Tasks to perform =>
1) Reproduce word for word the part of the Pistis-RAG abstract starting with "翻译：在希腊神话中，Pist" and going on through "实验验证了本框架的可扩展性。".
2) What stages make up the framework described in the Pistis-RAG abstract?

Provided passage =>
-=-=-

Pistis-RAG: A Scalable Cascading Framework Towards Trustworthy Retrieval-Augmented Generation

In Greek mythology, Pistis symbolized good faith, trust, and reliability. Drawing inspiration from these principles, Pistis-RAG is a scalable multi-stage framework designed to address the challenges of large-scale retrieval-augmented generation (RAG) systems. This framework consists of distinct stages: matching, pre-ranking, ranking, reasoning, and aggregating. Each stage contributes to narrowing the search space, prioritizing semantically relevant documents, aligning with the large language model's (LLM) preferences, supporting complex chain-of-thought (CoT) methods, and combining information from multiple sources. Our ranking stage introduces a significant innovation by recognizing that semantic relevance alone may not lead to improved generation quality, due to the sensitivity of the few-shot prompt order, as noted in previous research. This critical aspect is often overlooked in current RAG frameworks. We argue that the alignment issue between LLMs and external knowledge ranking methods is tied to the model-centric paradigm dominant in RAG systems. We propose a content-centric approach, emphasizing seamless integration between LLMs and external information sources to optimize content transformation for specific tasks. Our novel ranking stage is designed specifically for RAG systems, incorporating principles of information retrieval while considering the unique business scenarios reflected in LLM preferences and user feedback. We simulated feedback signals on the MMLU benchmark, resulting in a 9.3% performance improvement. Our model and code will be open-sourced on GitHub. Additionally, experiments on real-world, large-scale data validate the scalability of our framework.

翻译：在希腊神话中，Pistis象征着诚信、信任与可靠。受这些原则启发，Pistis-RAG是一个可扩展的多阶段框架，旨在应对大规模检索增强生成（RAG）系统的挑战。该框架由匹配、预排序、排序、推理和聚合等独立阶段构成。每个阶段分别致力于缩小搜索空间、优先处理语义相关文档、对齐大语言模型（LLM）偏好、支持复杂思维链（CoT）方法以及融合多源信息。我们的排序阶段引入了一项重要创新：基于先前研究指出的少样本提示顺序敏感性，我们认识到仅凭语义相关性可能无法提升生成质量。这一关键问题在当前RAG框架中常被忽视。我们认为LLM与外部知识排序方法之间的对齐问题，与RAG系统中占主导地位的模型中心范式密切相关。我们提出以内容为中心的方法，强调LLM与外部信息源的无缝集成，以针对特定任务优化内容转换。我们新颖的排序阶段专为RAG系统设计，既融合信息检索原理，又充分考虑LLM偏好和用户反馈所反映的独特业务场景。通过在MMLU基准上模拟反馈信号，我们实现了9.3%的性能提升。我们的模型与代码将在GitHub开源。此外，基于真实世界大规模数据的实验验证了本框架的可扩展性。

-=-=-

Data for review =>

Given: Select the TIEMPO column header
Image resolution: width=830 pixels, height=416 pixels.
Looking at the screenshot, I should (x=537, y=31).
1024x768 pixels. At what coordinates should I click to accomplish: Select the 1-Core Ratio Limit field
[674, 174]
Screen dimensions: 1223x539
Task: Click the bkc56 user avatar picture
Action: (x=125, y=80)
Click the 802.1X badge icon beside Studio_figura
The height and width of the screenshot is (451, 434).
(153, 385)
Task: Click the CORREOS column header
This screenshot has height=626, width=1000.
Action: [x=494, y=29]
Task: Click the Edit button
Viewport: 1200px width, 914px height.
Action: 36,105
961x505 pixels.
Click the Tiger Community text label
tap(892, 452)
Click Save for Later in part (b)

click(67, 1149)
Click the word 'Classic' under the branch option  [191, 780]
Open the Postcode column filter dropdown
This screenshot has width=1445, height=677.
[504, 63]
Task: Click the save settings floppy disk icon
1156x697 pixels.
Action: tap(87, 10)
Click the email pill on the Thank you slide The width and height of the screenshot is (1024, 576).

-=-=-

Answers by item =>
1)
翻译：在希腊神话中，Pistis象征着诚信、信任与可靠。受这些原则启发，Pistis-RAG是一个可扩展的多阶段框架，旨在应对大规模检索增强生成（RAG）系统的挑战。该框架由匹配、预排序、排序、推理和聚合等独立阶段构成。每个阶段分别致力于缩小搜索空间、优先处理语义相关文档、对齐大语言模型（LLM）偏好、支持复杂思维链（CoT）方法以及融合多源信息。我们的排序阶段引入了一项重要创新：基于先前研究指出的少样本提示顺序敏感性，我们认识到仅凭语义相关性可能无法提升生成质量。这一关键问题在当前RAG框架中常被忽视。我们认为LLM与外部知识排序方法之间的对齐问题，与RAG系统中占主导地位的模型中心范式密切相关。我们提出以内容为中心的方法，强调LLM与外部信息源的无缝集成，以针对特定任务优化内容转换。我们新颖的排序阶段专为RAG系统设计，既融合信息检索原理，又充分考虑LLM偏好和用户反馈所反映的独特业务场景。通过在MMLU基准上模拟反馈信号，我们实现了9.3%的性能提升。我们的模型与代码将在GitHub开源。此外，基于真实世界大规模数据的实验验证了本框架的可扩展性。

2) Matching, pre-ranking, ranking, reasoning, and aggregating.